Personal information
- Born: 5 July 1986 (age 40) Odesa, Ukrainian SSR, Soviet Union

Medal record
Men's canoe sprint
Representing Ukraine
Olympic Games
| Gold medal – first place | 2012 London | C-1 200 m |
| Gold medal – first place | 2016 Rio de Janeiro | C-1 200 m |
| Bronze medal – third place | 2008 Beijing | C-1 500 m |
World Championships
| Gold medal – first place | 2007 Duisburg | C-1 200 m |
| Gold medal – first place | 2014 Moscow | C-1 200 m |
| Silver medal – second place | 2006 Szeged | C-1 500 m |
| Silver medal – second place | 2010 Poznań | C-1 4x200 m |
| Silver medal – second place | 2014 Moscow | C-1 4x200 m |
| Bronze medal – third place | 2010 Poznań | C-1 200 m |
European Championships
| Silver medal – second place | 2010 Trasona | C-1 200 m |
| Bronze medal – third place | 2006 Račice | C-1 500 m |
| Bronze medal – third place | 2007 Pontevedra | C-1 200 m |
| Bronze medal – third place | 2008 Milan | C-1 500 m |
| Bronze medal – third place | 2011 Belgrade | C-1 200 m |

= Iurii Cheban =

Ukrainian sprint canoeist

Yuriy Volodymyrovych Cheban (Юрій Володимирович Чебан; born 5 July 1986 in Odesa, Ukraine) is a retired Ukrainian sprint canoeist. He is the 2012 and 2016 Olympic champion in C-1 200 metres.

==Career==
In 2003, despite being a year younger than many of his rivals, he was a world junior silver medallist at Komatsu, Japan in the Canadian canoe C-1 1000 m and also finished fourth in the C-1 500 m event. Having won the 2004 European Junior Championships at both the C-1 500 m and C-1 1000 m in Poznań, Poland, Cheban was selected to represent Ukraine in both C-1 events at the 2004 Summer Olympics.

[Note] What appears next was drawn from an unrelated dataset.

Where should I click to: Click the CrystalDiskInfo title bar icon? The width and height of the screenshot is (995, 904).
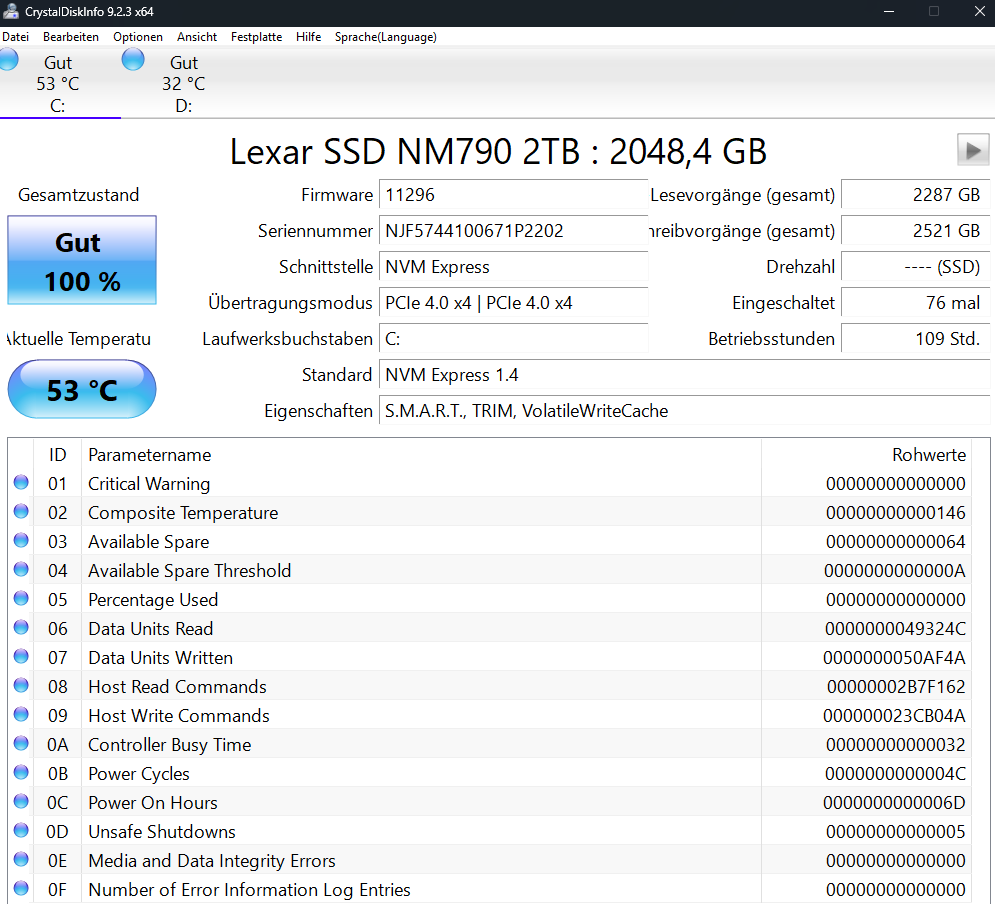pyautogui.click(x=11, y=11)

Competing against much more experienced canoeists, he placed sixth in his initial heat of the C-1 500 m with a time of 2:00.238, qualifying for the semifinals. In the semifinal, he again placed sixth with a time of 1:53.385, and did not advance to the finals.

In C-1 1000 m, Cheban finished sixth in his heat with a time of 4:00.637. He was disqualified in the semifinal.

In 2005, Cheban and partner Petro Kruh won the European under-23 C-2 1000 m title in Plovdiv, Bulgaria. At the senior World Championships in Zagreb, Croatia they were the youngest of the C-2 1000 m finalists, placing ninth.

In 2006 Cheban returned to the individual C-1 event and it proved to be his most successful season yet. In July he took the C-1 500 m bronze medal at the 2006 European Championships in Račice, Czech Republic – his first senior medal. The following month he went one better, winning the silver medal at the World Championships in Szeged. Cheban would win gold in the C-1 200 m event at the 2007 championships in Duisburg.

He won a bronze medal in the C1 500m event at the 2008 Summer Olympics in Beijing. He is a member of the Pivdenne club.

At the 2010 championships, Cheban won two medals with a silver in the C-1 4 × 200 m and a bronze in the C-1 200 m (tied with Canada's Richard Dalton).

While at the 2012 Olympics in London, he won the C-1 200m event, beating his opponent Ivan Shtyl' from Russia. He succeeded in defending his title four years later at the 2016 Olympics, defeating his former teammate, Valentin Demyanenko, who competed for Azerbaijan.